§ **Task prompt**: Please write out the data that follows, word for word.

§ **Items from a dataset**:
++++++

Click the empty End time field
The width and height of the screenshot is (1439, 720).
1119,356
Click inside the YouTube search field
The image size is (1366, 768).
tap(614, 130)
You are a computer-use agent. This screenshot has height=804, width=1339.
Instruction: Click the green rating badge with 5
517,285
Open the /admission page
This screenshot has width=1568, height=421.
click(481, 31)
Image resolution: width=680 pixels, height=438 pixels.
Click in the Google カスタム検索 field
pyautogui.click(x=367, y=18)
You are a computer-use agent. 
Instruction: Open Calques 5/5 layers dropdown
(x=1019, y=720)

++++++

§ **Task output**:
Click the empty End time field
The width and height of the screenshot is (1439, 720).
1119,356
Click inside the YouTube search field
The image size is (1366, 768).
tap(614, 130)
You are a computer-use agent. This screenshot has height=804, width=1339.
Instruction: Click the green rating badge with 5
517,285
Open the /admission page
This screenshot has width=1568, height=421.
click(481, 31)
Image resolution: width=680 pixels, height=438 pixels.
Click in the Google カスタム検索 field
pyautogui.click(x=367, y=18)
You are a computer-use agent. 
Instruction: Open Calques 5/5 layers dropdown
(x=1019, y=720)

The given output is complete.